We have quite a few historic house museums in South Dakota, as well as other historical villages et al., and they’re managed with varied levels of success. A big problem is that limited visitorship (and/or limited volunteer availability) has meant that open hours are also limited, or unusual times, like only for two hours on a couple days during the work week… so actually visiting is tricky. Most have an online presence somewhere, so that’s something. And we don’t have nearly as many as some other parts of the country that are super-saturated. All that said, however, programming options tend to be limited to tours, velvet ropes and “do not touch” are standard, and the stories told aren’t particularly complex. Do SD museums in historic places that weren’t houses still telling the story of their building(s) and landscapes for visitors…?
House museums in South Dakota that I’ve visited–and these (I think) do relatively a good job with programming and/or storytelling, and have beautiful properties:
- Pettigrew House, Sioux Falls (also some exhibit space)
- Adams House, Deadwood
- Pyle House, Huron [see also “A Huron Sojourn“]
Others I’ve been inside, but not as a traditional visitor:
- Austin-Whittemore House, Vermillion
- Murtha House, Elk Point (until 2013 was a private residence, also barns, brick kiln ruins, and grounds — I hope improvements for the house and exhibits are still in progress)
Still on my list:
Stavig House, Sisseton Pickler Mansion, Faulkton
- Mellette House, Watertown
- Adams Homestead, Union County (part of a state park)
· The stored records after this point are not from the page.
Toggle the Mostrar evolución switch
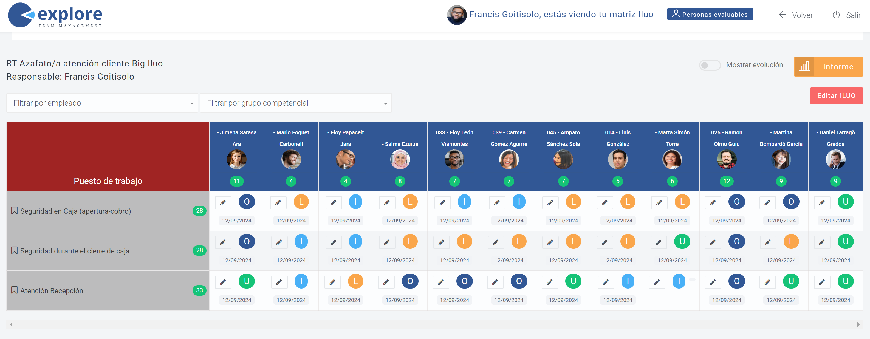Screen dimensions: 870x339 (x=710, y=65)
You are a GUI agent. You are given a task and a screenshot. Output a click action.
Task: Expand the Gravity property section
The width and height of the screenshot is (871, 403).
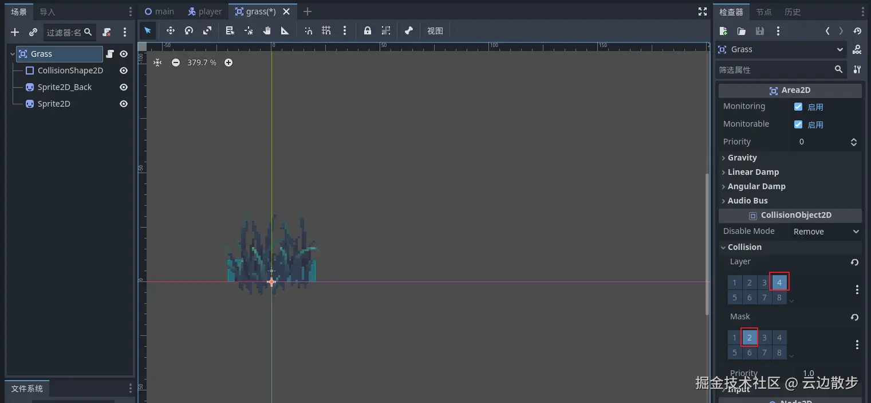742,158
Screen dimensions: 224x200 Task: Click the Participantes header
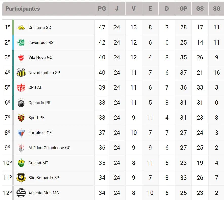click(x=23, y=9)
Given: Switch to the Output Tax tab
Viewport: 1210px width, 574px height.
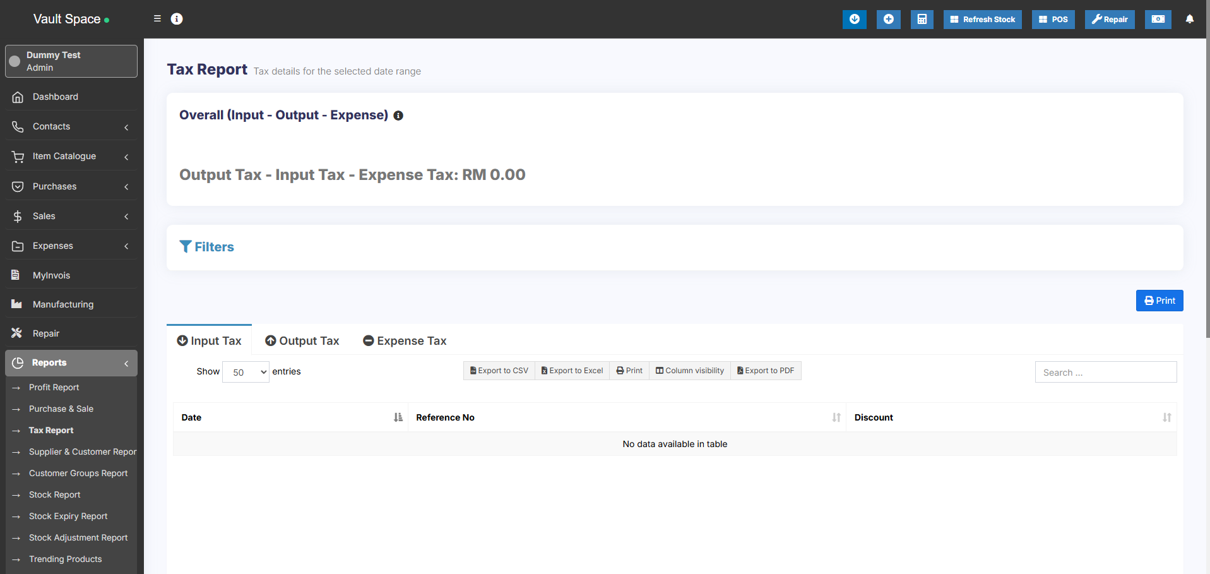Looking at the screenshot, I should (x=302, y=341).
- Cramer-Kenyon House, Yankton
- Parmley House, Ipswich
What South Dakota house museums have you visited? Did you take a tour, go to an event or program? What did you think were the best parts, the meh parts, and the irritating parts? Would you go back? Did you give feedback to the museum itself?
I’ve now been to the Stavig House and the Pickler Mansion. Both have excellent buildings and collections–incredible for how much is actually from those houses and families. Both times were sort of non-standard tours, one for work and the other with a special group, so I assume the regular tours are fine. Both use students/interns for tour guides.